→ **THE REQUEST**: Reproduce the rows starting at the line that contains "Click the transaction hash" and ending at the line that contains "Click the question", with every "screenshot" renamed to "capture" and nothing else altered.

→ **PROVIDED DATA**:

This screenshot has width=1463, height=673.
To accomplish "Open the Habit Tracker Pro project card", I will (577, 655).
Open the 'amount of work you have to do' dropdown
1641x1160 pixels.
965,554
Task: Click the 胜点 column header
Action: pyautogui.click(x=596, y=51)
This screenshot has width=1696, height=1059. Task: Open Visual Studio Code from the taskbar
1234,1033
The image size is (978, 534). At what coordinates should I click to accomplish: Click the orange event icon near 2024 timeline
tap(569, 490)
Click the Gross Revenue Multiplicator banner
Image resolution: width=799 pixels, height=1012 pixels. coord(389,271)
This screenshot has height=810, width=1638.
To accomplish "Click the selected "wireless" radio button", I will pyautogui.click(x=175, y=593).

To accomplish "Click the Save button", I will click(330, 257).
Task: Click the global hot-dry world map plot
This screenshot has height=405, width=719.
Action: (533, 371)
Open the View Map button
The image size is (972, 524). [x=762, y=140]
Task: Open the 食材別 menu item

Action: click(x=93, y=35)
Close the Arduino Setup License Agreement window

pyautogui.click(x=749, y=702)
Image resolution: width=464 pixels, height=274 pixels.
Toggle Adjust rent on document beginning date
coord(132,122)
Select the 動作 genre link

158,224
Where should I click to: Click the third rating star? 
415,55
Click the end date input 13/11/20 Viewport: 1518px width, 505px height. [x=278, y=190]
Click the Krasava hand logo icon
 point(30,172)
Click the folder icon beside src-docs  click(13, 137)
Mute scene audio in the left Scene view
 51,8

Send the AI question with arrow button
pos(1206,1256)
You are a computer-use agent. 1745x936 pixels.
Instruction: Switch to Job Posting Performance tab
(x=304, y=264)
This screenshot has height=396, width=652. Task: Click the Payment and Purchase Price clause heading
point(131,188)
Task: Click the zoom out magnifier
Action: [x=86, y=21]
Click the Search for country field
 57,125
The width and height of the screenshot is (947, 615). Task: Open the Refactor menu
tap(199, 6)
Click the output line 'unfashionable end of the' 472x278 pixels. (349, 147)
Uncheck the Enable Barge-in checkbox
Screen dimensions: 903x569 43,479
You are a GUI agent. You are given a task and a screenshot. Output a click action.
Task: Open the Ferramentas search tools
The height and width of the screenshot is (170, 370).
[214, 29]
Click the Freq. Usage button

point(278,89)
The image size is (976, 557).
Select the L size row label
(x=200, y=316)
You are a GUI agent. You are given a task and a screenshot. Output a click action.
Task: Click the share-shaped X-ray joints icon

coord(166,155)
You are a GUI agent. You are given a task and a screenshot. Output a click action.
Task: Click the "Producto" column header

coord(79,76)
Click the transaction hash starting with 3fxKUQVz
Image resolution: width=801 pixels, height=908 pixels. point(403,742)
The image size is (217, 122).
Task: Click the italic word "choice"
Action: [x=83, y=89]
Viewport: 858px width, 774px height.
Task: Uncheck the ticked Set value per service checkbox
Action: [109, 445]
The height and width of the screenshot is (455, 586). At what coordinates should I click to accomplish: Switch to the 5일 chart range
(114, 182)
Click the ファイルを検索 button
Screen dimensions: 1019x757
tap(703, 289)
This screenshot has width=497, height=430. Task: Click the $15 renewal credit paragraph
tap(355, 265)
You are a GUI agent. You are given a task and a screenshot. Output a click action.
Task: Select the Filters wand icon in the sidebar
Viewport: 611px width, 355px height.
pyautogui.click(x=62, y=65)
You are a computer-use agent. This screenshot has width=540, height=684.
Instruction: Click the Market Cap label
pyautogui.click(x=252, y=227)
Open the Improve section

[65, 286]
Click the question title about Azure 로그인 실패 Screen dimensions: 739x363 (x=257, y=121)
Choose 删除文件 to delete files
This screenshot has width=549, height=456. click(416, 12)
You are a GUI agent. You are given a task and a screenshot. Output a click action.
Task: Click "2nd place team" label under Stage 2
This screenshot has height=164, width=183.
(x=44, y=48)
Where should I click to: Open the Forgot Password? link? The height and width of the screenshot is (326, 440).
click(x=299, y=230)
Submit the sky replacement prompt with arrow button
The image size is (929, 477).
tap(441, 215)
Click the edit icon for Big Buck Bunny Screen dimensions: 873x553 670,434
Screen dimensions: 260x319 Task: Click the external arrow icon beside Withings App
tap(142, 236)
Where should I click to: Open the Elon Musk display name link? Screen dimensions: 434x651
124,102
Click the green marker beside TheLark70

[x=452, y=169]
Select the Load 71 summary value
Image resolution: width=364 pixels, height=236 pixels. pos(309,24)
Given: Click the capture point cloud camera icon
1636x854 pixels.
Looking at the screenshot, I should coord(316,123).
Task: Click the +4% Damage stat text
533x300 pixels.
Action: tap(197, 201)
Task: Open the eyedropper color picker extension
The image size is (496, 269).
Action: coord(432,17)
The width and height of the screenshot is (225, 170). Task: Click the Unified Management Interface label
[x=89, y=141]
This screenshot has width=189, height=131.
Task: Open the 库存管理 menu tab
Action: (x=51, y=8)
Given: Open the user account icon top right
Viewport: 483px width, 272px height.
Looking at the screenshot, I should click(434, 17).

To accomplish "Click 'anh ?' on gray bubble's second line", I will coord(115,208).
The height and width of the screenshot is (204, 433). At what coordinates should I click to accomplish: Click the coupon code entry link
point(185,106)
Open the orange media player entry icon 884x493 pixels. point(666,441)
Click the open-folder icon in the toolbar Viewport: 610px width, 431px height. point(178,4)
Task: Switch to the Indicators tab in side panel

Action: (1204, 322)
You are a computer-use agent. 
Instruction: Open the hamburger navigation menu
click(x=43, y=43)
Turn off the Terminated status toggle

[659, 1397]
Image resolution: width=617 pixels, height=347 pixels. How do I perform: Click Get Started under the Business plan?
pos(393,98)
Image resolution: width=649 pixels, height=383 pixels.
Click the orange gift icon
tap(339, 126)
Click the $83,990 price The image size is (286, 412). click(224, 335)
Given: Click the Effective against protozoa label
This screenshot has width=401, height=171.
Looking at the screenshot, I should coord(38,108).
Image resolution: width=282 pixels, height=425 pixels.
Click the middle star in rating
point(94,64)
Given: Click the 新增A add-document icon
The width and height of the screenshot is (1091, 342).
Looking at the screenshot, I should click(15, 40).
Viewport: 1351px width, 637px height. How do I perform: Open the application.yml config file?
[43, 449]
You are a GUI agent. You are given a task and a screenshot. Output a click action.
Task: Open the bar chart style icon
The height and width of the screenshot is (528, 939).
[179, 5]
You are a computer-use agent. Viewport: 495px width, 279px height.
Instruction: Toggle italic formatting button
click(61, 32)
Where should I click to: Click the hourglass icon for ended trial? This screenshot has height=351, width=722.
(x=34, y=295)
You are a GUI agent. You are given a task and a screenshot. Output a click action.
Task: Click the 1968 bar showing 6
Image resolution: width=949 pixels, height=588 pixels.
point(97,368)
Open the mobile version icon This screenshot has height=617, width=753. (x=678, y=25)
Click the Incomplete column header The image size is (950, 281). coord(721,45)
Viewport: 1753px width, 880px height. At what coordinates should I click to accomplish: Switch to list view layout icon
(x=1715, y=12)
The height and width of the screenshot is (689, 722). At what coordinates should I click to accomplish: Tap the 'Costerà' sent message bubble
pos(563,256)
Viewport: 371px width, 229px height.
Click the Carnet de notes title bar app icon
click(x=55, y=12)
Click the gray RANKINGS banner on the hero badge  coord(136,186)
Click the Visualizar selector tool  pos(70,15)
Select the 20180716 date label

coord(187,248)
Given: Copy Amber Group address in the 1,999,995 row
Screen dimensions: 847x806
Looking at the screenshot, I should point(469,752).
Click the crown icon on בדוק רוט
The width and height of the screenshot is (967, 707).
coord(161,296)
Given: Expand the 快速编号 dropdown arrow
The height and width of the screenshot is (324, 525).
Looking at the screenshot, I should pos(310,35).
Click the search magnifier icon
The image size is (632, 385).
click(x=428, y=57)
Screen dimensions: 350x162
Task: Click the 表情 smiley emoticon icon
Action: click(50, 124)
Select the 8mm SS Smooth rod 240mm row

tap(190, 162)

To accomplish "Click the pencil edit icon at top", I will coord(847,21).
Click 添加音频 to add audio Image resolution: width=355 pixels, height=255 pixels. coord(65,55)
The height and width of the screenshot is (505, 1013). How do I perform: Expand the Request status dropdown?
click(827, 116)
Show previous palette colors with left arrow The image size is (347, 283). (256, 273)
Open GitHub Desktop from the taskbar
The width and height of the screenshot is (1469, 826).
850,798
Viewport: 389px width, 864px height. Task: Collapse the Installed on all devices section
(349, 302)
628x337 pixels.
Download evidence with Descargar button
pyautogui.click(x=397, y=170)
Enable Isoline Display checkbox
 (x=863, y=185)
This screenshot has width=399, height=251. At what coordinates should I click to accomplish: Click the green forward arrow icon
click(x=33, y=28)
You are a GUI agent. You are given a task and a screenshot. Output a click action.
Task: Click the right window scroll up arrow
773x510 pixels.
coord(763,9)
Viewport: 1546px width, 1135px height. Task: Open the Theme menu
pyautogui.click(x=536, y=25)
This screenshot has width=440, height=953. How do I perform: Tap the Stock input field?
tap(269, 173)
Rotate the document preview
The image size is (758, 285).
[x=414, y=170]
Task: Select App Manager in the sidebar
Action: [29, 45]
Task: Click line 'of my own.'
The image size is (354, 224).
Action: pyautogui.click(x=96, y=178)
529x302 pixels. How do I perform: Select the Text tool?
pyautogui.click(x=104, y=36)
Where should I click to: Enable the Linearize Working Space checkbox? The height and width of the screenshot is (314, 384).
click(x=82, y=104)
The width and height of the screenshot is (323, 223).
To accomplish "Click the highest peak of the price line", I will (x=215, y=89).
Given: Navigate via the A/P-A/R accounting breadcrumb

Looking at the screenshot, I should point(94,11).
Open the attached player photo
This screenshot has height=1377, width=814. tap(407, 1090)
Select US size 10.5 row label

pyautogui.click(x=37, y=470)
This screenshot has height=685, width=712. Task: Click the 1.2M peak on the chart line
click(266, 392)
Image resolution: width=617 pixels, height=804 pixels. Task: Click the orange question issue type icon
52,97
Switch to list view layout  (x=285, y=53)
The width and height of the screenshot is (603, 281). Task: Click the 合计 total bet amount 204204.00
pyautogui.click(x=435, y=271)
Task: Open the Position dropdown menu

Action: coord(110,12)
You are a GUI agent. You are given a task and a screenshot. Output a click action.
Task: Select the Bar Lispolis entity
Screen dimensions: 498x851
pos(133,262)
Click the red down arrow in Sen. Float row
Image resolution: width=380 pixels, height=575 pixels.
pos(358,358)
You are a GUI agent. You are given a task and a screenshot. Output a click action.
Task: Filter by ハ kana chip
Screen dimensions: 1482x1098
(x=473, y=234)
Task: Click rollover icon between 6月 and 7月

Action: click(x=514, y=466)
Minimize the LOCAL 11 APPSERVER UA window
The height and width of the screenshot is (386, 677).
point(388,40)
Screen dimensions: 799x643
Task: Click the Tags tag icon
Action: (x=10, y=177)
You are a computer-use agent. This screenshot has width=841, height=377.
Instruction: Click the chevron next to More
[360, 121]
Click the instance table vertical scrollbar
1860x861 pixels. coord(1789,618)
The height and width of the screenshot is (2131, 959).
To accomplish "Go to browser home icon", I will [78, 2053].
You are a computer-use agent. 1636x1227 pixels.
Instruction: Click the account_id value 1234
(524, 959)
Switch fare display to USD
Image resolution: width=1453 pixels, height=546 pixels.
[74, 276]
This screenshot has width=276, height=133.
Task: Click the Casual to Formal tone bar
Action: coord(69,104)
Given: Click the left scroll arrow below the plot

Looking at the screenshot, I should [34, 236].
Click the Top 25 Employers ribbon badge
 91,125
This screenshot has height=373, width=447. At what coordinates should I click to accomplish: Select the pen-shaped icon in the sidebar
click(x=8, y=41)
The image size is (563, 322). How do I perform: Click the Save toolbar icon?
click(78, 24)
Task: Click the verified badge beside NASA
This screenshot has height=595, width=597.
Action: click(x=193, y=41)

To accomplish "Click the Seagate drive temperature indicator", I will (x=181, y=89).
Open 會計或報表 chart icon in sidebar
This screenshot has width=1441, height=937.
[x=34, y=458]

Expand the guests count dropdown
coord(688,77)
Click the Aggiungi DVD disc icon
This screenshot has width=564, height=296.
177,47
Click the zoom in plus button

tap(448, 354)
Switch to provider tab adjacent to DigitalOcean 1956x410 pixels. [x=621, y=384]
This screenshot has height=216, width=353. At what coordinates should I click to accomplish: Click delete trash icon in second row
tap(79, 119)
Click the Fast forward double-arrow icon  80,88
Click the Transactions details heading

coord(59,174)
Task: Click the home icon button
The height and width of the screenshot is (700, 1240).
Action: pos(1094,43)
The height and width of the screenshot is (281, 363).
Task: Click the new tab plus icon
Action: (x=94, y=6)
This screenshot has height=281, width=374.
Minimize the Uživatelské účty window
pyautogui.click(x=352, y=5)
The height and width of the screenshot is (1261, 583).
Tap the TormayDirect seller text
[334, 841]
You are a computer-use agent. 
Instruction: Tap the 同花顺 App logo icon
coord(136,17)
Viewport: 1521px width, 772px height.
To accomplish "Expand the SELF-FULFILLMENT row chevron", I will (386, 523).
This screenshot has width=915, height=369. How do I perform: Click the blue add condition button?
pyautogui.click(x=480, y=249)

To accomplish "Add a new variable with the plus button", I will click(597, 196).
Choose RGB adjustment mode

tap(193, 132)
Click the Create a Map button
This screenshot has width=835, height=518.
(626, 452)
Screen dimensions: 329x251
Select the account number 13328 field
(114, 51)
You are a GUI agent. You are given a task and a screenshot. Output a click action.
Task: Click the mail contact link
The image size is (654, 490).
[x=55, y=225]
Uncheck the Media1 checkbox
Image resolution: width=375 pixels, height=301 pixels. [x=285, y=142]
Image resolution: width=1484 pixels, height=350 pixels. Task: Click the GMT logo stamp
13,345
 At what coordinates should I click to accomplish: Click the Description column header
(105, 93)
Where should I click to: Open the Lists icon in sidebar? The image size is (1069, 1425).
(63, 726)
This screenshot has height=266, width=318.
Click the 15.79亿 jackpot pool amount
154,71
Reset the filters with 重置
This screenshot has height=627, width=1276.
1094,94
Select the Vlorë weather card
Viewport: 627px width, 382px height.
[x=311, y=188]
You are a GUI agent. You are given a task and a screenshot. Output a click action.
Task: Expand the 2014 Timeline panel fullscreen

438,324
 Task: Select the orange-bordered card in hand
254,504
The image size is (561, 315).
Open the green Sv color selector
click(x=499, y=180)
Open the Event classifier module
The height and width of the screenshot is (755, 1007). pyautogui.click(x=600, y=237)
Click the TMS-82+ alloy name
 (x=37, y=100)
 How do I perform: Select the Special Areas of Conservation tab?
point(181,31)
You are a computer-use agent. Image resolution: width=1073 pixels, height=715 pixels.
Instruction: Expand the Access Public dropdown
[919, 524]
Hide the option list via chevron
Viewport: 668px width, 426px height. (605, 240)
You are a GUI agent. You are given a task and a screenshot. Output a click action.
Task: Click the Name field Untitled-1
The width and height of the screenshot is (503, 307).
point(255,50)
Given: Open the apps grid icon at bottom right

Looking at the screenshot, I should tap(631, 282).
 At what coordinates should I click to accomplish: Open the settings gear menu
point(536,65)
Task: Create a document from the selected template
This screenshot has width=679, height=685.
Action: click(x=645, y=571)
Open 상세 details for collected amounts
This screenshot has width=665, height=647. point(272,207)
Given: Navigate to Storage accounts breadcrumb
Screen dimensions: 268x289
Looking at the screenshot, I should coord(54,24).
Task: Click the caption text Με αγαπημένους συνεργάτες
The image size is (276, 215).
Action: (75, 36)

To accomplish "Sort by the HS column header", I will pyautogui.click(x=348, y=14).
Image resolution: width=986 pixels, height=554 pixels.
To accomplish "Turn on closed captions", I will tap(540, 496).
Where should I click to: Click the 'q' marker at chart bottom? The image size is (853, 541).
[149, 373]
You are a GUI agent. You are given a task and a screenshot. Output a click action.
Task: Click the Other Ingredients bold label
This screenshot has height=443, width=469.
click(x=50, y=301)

→ **SOLUTION FOR THIS TASK**:
Click the transaction hash starting with 3fxKUQVz
Image resolution: width=801 pixels, height=908 pixels. point(403,742)
The image size is (217, 122).
Task: Click the italic word "choice"
Action: [x=83, y=89]
Viewport: 858px width, 774px height.
Task: Uncheck the ticked Set value per service checkbox
Action: [109, 445]
The height and width of the capture is (455, 586). At what coordinates should I click to accomplish: Switch to the 5일 chart range
(114, 182)
Click the ファイルを検索 button
Screen dimensions: 1019x757
tap(703, 289)
This capture has width=497, height=430. Task: Click the $15 renewal credit paragraph
tap(355, 265)
You are a GUI agent. You are given a task and a capture. Output a click action.
Task: Select the Filters wand icon in the sidebar
Viewport: 611px width, 355px height.
pyautogui.click(x=62, y=65)
You are a computer-use agent. This capture has width=540, height=684.
Instruction: Click the Market Cap label
pyautogui.click(x=252, y=227)
Open the Improve section

[65, 286]
Click the question title about Azure 로그인 실패 Screen dimensions: 739x363 (x=257, y=121)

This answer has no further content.